Bill on State Police passes First Reading in Senate
A Bill for the amendment of the 1999 Constitution for the creation of state and community police on Thursday passed First Reading in the Senate.
When passed into law, Nigeria will join the league of other nations like United States, United Kingdom, Spain, Mexico, India, Germany, Canada, Brazil, Australia among others with state police. This means states in Nigeria will have their own police distinct from federal police.
There have been clamours for the creation of state police to tackle the rising spate of insecurity across the country.
However, some critics are opposed to the bill on the grounds that state police would be abused by state governors to witch-hunt perceived political enemies.
The Bill titled ‘Constitution of the Federal Republic of Nigeria (Alteration) Bill, 2018’ is sponsored by the Deputy Senate President, Ike Ekweremadu and and co-sponsored by 75 other senators.
The development comes nine days after the upper legislative chamber asked its Committee on Review of the 1999 Constitution to submit a bill on state police.
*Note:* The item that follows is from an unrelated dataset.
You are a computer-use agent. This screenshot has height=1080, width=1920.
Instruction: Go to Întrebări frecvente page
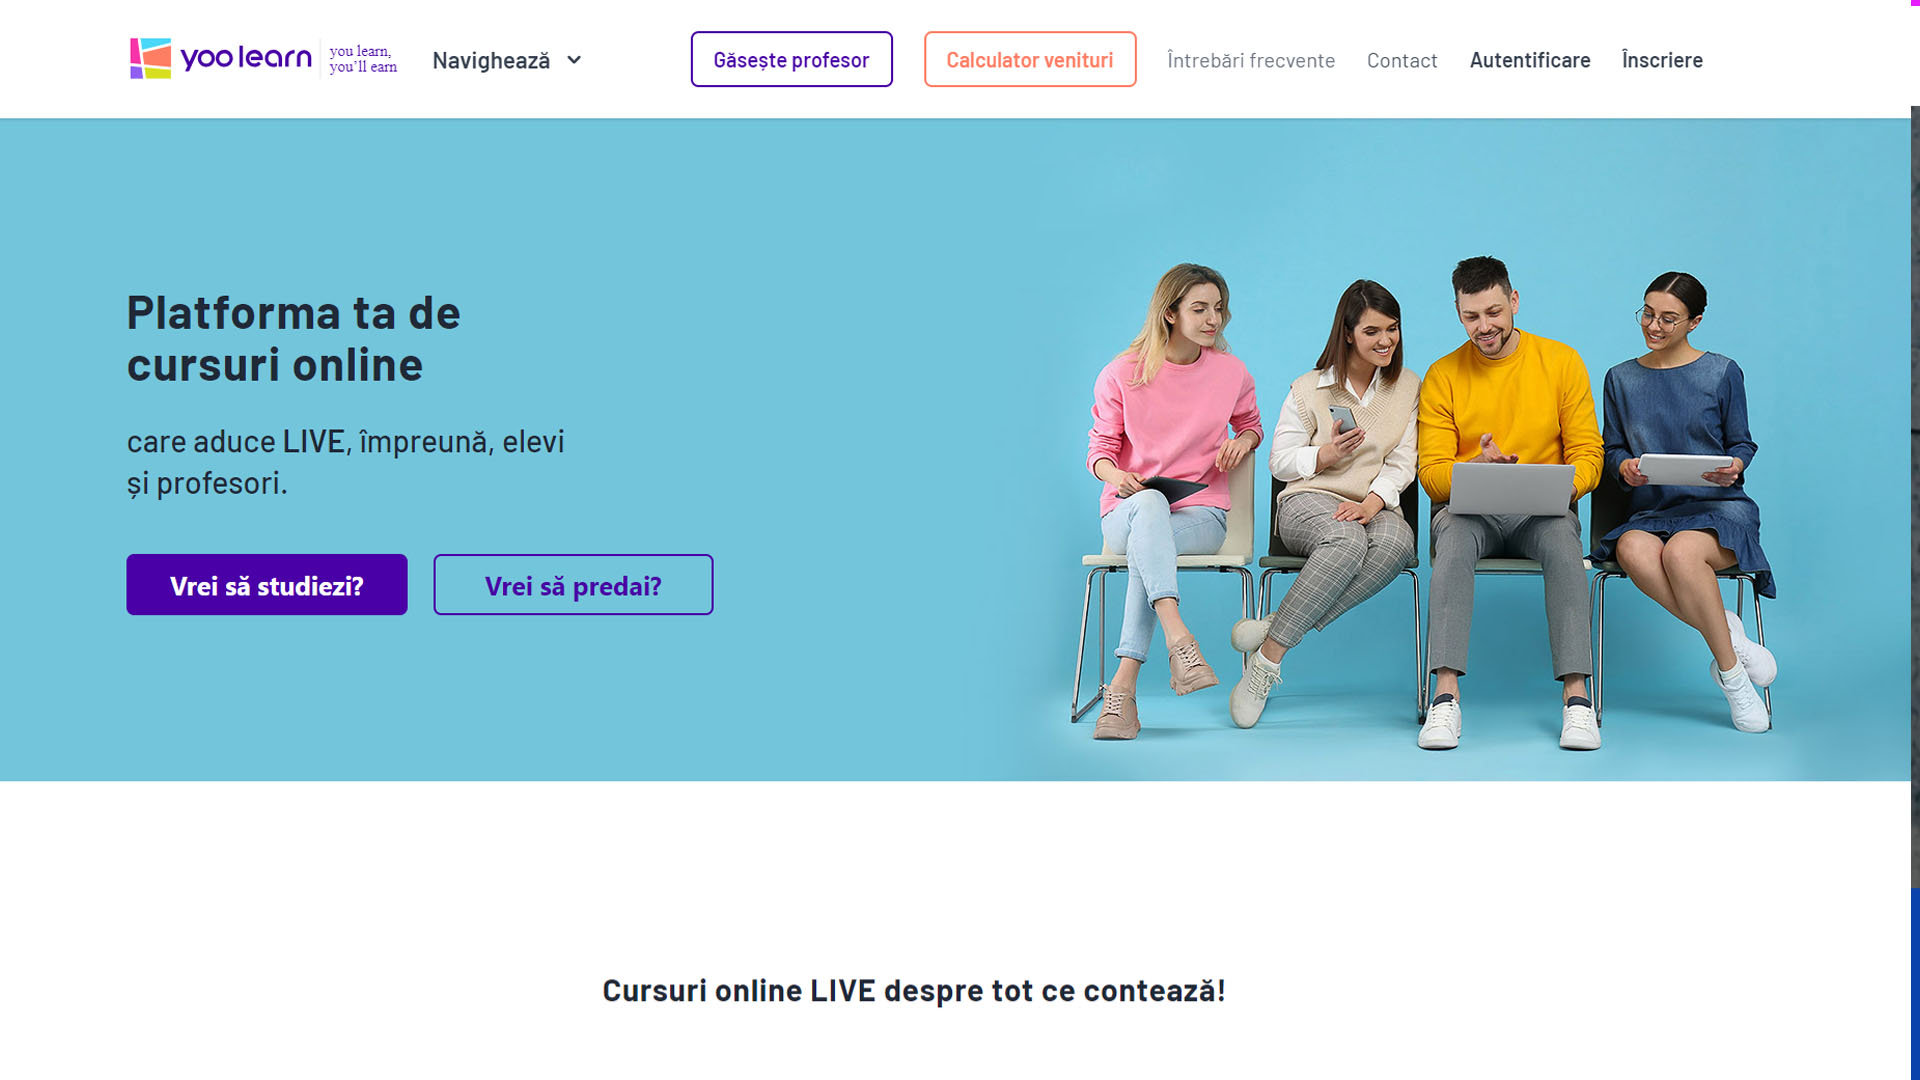coord(1251,60)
The committee is chaired by Ekweremadu.
During a debate last week, senators described the current centralization of policing in Nigeria as a collosal failure and stressed the urgent need to amend the constitution to allow for state and community police.
Speaking after the Bill passed First Reading on Thursday, Ekweremadu who presided over the session, assured that the Senate would expedite action on the amendment bill.
He said: “The Committee on Review of the 1999 Constitution has fulfilled its mandate. And now the Bill has been taken for the first time. I am sure that as soon as possible we will take the Second Reading and probably send it to public hearing through the Committee so that we fast-track it as directed by the Senate”.